PB5239
1980

Dexys Midnight Runners' first album, a humid soul tangle, was brought to the limelight by the number 1 hit Geno. The second album, all that soul but with celtic folk sounds woven in, had it happen with the bigger hit Come On Eileen.
Then there was a huge wait before Don't Stand Me Down, a third album released with no flagship single and had them sat in corporate suits on the cover. It bombed. Yet it is every bit the equal of the first two, and in many respects excels them. A true lost classic.
To me, the giant on there is This Is What She's Like, one of the most extraordinary and brilliant love songs I've ever heard. A twelve minute epic, the lyric is a conversation, one party asking what 'she' is like and the other trying to explain. But he does it with non-verbal phonetics as words fail him.
Before that, he tries by listing a lot of disparate, curiously specific things that she's not. All those things that annoy, the things that denote people who are clueless and hopeless at root, things that make you want to give up on people, things that 'she' is such a refreshing change from.
Well you know how the English upper classes are thick and ignorant?
You know the newly wealthy peasants with their home bars and hi-fis?
People who describe nice things as wonderful.
And, first on the list, the kind of people that put creases in their old Levi's.
Imagine the level of tosserliness required to do it to the extent that your jeans have a discernible lightening down those creases. Ladies and gentlemen, I give you the Salford Jets.

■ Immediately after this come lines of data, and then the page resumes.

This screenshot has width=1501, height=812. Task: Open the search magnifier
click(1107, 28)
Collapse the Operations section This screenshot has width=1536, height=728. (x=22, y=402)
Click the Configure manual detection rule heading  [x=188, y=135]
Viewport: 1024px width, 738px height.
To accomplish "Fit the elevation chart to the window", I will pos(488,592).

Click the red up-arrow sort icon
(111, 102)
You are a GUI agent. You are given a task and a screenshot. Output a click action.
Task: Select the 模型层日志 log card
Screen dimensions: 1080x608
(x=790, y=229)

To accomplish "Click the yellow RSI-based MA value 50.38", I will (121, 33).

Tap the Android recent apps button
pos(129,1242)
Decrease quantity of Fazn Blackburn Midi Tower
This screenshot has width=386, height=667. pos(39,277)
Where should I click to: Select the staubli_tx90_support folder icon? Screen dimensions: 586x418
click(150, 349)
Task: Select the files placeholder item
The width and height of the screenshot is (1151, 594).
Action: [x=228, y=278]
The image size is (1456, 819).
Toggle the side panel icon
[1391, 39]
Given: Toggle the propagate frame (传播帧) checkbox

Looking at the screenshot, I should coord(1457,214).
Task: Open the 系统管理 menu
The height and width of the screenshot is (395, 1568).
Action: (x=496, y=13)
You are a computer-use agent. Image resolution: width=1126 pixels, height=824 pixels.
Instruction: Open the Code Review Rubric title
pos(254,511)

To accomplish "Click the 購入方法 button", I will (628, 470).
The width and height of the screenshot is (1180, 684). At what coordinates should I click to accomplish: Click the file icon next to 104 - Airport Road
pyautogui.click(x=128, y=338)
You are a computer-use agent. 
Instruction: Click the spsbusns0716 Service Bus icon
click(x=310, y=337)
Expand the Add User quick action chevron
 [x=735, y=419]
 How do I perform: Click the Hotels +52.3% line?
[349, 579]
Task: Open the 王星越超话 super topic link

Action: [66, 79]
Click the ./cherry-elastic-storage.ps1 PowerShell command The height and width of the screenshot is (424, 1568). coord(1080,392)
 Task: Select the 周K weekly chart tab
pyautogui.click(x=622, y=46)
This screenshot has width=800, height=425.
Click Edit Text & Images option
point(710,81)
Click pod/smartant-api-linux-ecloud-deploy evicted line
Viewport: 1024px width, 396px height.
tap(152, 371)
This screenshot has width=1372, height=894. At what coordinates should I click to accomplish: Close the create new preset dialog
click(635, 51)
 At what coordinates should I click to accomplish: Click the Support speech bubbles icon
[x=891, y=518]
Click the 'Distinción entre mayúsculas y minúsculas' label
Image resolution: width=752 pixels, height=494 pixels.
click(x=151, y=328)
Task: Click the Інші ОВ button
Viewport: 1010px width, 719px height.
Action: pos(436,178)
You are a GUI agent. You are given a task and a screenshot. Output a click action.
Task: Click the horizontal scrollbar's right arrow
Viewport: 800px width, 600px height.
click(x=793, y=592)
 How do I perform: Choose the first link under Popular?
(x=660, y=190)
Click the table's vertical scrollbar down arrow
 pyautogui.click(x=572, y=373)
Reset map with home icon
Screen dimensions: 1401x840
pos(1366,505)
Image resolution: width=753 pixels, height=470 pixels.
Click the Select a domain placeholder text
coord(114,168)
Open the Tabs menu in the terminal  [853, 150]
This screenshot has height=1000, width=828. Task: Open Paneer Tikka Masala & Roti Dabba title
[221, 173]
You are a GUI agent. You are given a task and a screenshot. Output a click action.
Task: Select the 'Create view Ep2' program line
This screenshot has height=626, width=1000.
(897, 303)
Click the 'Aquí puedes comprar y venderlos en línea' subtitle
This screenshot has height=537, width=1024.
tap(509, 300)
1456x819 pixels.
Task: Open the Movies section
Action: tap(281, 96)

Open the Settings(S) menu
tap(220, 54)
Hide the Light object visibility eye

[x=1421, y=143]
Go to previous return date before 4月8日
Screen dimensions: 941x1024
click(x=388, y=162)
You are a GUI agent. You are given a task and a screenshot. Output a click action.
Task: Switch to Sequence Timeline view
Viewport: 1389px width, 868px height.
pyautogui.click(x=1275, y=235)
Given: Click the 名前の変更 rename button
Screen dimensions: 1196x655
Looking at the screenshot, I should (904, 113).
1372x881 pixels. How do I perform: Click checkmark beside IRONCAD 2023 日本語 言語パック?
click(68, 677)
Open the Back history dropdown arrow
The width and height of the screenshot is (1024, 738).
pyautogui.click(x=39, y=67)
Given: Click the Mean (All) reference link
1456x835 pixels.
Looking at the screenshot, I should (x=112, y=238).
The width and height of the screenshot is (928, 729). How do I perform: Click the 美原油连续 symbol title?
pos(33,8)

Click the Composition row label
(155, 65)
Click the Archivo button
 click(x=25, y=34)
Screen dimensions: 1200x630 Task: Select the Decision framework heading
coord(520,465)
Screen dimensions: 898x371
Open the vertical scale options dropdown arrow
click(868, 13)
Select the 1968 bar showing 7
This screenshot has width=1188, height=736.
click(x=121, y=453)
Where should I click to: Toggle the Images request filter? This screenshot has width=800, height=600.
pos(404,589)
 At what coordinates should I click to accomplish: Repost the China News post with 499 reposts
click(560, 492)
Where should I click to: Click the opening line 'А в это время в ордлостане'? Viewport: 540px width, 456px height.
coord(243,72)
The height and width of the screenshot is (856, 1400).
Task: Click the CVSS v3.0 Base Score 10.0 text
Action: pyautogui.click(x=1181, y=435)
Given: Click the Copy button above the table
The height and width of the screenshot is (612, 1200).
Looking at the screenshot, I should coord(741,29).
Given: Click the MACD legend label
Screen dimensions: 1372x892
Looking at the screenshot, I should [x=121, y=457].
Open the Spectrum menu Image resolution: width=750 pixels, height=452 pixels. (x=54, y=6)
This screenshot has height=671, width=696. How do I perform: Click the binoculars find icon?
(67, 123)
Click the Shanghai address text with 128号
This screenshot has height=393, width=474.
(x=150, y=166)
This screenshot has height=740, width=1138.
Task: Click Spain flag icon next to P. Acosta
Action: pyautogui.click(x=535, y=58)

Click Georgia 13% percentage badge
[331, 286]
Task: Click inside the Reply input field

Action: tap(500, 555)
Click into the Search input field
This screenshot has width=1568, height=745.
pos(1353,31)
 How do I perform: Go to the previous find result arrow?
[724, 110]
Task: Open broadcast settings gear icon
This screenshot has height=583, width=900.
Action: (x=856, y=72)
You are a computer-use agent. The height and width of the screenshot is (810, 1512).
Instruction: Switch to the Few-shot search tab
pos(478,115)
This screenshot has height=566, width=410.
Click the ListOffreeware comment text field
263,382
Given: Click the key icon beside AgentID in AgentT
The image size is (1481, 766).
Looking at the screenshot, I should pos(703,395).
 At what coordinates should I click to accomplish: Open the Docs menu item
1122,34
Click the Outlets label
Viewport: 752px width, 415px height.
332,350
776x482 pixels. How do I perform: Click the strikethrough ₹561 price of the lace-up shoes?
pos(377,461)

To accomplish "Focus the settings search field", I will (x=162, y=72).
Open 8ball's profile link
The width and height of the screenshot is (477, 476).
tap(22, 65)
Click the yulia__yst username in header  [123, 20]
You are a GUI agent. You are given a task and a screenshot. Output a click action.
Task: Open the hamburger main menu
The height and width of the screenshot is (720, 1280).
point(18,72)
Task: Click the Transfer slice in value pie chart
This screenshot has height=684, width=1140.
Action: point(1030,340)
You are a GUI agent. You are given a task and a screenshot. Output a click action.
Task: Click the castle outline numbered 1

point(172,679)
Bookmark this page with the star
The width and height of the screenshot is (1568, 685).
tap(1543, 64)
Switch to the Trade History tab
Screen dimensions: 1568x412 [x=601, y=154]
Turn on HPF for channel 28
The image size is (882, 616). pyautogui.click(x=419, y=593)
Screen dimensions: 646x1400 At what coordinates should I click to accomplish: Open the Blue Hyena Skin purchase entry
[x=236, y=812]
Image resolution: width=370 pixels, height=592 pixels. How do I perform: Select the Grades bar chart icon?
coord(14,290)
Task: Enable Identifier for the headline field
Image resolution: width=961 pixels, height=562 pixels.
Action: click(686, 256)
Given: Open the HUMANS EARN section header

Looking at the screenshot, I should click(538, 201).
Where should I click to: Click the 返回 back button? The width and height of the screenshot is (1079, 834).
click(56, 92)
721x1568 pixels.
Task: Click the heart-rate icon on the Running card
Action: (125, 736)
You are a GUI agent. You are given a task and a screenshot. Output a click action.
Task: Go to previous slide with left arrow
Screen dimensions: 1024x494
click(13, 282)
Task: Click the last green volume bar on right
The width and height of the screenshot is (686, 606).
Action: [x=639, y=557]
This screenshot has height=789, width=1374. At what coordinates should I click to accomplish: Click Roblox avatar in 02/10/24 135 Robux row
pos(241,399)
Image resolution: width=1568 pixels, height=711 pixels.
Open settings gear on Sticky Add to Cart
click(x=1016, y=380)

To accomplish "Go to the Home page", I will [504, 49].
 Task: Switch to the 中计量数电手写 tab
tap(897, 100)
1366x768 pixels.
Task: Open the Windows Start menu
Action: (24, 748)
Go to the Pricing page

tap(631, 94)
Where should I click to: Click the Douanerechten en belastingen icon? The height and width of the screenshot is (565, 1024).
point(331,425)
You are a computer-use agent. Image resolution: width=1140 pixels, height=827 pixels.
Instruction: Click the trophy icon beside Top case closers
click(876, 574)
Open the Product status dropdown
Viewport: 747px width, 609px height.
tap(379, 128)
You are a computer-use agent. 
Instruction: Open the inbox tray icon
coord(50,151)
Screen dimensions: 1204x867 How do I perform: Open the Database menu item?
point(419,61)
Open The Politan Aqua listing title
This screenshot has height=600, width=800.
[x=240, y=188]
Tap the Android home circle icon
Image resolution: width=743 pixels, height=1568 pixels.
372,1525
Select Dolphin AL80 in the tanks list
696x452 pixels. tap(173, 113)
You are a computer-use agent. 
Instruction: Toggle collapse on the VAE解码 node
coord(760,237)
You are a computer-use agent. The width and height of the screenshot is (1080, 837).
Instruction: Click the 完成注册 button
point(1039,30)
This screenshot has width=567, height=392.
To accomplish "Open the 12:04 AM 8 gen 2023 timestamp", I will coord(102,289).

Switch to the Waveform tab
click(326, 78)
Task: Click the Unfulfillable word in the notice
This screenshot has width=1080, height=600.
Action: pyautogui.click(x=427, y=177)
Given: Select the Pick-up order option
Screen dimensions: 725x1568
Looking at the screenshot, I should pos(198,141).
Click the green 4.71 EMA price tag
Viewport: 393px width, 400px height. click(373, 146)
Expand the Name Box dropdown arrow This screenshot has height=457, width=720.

I find it heard to believe the crease could be lightened by mere ironing. What did they do, delicately paint down their kecks with a bleachy cotton bud?
The EP pictured is a 1979 collection of I Want To Hold Your Handish beaty pop, with an arrow logo and a couple of skinny ties to cash in on the waning mod revival.
Fed Up of Stalybridge had the main letter in last Thursday's Manchester Evening News. They complained young people had abused them in the street.
Such hostility to strangers is, they assert, getting 'increasingly common'. 'Have people always displayed such an aggressive "watchoo lookin at?" attitude?'

To answer that question let us welcome back Greater Manchester's all-time most negligible band. Ladies and gentlemen, once again I give you the Salford Jets.
The year after the EP they released a single of breathtakingly brainless, affected spilt-pintery. Scraping into the charts at number 72, Who You Looking At? features two verses and a chorus of cod-punk twaddle. They even drift into that Estuary English accent so essential for pseudo-punk.
Who you looking at
When you're walking down the street?
Who you looking at?
You better not be looking at me
I said who you looking at?
Who you looking at?
Who you looking at?
It better not be me
Fractionally redeemed by a brief tasty organ break, nonetheless it's one of the most ludicrous, risible records ever manufactured.